BMW has big plans for its iNext electric and ass fucking moviesfully autonomous vehicle, but making the car will require a streamlined, coordinated, and automated manufacturing system -- something Microsoft wants to help them build.
On Tuesday, BMW and Microsoft announced a partnership to launch a new open-sourced industrial manufacturing platform called the Open Manufacturing Platform, or OMP. It's based on Microsoft's Azure, which BMW already uses to run its more than 3,000 machines at 30 production and assembly sites around the world.
It wasn't immediately clear how much money each company is putting into the partnership.
The OMP is meant to make self-driving systems in a simplified and more cost-efficient way and could eventually help with other things, like digital supply chain management and predictive maintenance.

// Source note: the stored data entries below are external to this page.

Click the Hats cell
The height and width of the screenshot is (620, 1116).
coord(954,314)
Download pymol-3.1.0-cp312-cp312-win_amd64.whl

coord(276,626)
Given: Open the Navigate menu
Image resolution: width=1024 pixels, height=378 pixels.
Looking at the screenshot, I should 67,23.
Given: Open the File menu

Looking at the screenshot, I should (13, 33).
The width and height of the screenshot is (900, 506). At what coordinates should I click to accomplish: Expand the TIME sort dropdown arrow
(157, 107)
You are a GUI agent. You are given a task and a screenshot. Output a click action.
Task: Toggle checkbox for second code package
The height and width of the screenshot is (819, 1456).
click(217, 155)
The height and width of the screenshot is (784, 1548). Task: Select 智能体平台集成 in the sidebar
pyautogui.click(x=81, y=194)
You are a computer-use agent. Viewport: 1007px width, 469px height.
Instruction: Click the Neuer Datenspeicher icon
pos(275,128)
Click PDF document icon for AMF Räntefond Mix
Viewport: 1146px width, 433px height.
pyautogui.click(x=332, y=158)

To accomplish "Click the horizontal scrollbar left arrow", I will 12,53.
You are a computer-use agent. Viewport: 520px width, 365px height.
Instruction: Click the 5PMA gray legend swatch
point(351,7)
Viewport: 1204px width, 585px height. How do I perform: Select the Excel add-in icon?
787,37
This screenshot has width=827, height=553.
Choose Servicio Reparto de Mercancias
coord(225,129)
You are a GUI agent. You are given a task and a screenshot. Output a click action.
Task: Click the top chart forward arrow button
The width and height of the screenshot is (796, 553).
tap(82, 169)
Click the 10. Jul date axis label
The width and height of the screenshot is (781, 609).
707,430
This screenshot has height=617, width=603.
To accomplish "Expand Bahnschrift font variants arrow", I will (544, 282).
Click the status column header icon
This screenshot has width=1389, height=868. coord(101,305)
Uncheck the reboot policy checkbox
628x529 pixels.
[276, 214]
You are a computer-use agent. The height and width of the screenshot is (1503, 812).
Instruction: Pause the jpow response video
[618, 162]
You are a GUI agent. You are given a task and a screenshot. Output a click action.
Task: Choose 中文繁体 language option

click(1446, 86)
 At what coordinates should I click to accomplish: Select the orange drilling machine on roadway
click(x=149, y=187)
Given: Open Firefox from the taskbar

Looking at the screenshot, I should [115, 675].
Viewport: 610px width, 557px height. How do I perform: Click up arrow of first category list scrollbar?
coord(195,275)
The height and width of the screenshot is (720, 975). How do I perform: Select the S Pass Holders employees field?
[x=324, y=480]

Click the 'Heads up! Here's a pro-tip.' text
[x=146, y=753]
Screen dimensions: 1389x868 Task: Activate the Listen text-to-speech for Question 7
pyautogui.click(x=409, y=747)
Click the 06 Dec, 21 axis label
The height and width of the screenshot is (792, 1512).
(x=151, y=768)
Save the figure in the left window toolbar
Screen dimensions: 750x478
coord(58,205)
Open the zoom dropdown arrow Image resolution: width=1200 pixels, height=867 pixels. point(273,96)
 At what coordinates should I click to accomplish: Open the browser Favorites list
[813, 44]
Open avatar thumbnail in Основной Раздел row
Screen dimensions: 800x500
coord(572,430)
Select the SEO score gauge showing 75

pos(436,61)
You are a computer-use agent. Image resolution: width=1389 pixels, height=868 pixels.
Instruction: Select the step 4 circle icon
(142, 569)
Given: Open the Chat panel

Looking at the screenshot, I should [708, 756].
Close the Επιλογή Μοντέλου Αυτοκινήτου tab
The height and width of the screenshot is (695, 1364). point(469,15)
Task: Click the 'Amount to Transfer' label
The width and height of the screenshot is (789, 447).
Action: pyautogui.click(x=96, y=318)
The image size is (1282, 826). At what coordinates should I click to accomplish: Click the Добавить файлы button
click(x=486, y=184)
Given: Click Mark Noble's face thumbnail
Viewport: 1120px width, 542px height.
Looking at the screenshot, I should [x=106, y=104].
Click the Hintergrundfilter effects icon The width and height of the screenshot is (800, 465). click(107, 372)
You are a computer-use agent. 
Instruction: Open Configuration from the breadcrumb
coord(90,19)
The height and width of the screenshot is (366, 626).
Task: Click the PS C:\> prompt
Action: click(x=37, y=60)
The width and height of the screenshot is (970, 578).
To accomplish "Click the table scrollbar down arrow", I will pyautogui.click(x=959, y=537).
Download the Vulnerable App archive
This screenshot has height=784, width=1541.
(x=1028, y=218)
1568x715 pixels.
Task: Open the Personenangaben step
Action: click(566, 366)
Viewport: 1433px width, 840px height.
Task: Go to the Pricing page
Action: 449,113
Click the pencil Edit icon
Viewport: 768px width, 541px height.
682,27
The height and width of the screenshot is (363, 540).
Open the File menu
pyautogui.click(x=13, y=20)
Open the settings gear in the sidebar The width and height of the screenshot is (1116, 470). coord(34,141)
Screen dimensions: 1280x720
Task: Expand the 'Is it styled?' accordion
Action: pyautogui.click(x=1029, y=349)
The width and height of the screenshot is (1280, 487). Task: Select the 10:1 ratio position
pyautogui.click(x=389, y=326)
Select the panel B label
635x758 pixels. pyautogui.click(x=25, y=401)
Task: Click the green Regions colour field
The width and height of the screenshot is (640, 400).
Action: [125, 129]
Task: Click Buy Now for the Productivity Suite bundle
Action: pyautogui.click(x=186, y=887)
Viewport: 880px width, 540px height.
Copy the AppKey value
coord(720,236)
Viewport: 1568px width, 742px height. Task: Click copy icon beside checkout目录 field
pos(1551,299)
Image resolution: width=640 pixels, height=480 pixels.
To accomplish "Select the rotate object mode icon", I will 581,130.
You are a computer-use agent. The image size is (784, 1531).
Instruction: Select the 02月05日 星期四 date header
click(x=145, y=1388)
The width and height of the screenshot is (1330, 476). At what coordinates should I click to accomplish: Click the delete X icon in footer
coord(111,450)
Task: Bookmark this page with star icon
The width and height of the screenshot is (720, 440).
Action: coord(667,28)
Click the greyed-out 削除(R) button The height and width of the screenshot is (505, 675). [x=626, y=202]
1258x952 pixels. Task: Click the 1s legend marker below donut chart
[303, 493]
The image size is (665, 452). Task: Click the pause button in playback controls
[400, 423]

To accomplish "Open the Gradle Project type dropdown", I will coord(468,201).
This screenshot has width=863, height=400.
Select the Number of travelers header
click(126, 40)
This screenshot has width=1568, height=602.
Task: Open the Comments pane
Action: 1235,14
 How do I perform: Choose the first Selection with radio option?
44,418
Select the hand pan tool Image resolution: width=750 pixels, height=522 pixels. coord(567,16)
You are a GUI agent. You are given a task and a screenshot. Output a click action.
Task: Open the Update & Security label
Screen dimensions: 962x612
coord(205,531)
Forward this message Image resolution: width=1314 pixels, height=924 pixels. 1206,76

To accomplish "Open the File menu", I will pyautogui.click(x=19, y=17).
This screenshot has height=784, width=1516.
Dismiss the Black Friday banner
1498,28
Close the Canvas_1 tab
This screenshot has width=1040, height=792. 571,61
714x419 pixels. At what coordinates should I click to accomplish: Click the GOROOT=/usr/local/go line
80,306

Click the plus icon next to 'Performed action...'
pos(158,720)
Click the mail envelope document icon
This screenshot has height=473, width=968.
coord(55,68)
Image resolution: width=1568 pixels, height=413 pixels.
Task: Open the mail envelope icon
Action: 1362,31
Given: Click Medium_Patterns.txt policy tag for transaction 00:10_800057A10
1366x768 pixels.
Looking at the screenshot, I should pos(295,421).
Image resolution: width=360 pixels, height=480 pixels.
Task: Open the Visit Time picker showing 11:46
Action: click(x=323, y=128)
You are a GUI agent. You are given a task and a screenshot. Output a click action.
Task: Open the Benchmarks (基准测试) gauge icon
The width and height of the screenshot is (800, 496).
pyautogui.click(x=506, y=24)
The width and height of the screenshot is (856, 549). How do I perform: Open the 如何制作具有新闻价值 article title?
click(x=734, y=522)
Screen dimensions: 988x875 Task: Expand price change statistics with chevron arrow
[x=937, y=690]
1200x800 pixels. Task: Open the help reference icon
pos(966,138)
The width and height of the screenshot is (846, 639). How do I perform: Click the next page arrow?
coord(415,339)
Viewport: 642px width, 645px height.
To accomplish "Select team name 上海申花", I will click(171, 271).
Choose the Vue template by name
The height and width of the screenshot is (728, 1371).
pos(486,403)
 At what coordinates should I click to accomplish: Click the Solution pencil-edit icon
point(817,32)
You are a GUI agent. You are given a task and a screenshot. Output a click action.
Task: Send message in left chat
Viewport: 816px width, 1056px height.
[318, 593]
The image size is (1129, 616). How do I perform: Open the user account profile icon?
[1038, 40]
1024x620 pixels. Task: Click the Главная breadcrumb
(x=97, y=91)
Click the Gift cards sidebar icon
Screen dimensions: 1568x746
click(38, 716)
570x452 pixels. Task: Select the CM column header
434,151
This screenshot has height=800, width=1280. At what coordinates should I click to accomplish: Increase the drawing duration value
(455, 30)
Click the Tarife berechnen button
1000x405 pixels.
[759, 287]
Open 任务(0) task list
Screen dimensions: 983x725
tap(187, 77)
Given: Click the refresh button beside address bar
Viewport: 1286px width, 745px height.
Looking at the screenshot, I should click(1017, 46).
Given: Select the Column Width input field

SEE ALSO: Virtual reality training for car assembly line workers feels like a game — but it might workIt's all about creating the ultimate "smart factory." To achieve automated, connected machines, the sample code for one product — say, a self-driving component — will be available in the open-sourced reference platform. With everything open and available, different teams and eventually other companies can piggyback off proven systems.
Microsoft and BMW are the first partners to use the OMP, but the plan is for four to six companies to use it by the end of the year. Even companies that aren't building self-driving cars can join what the OMP is calling its "community."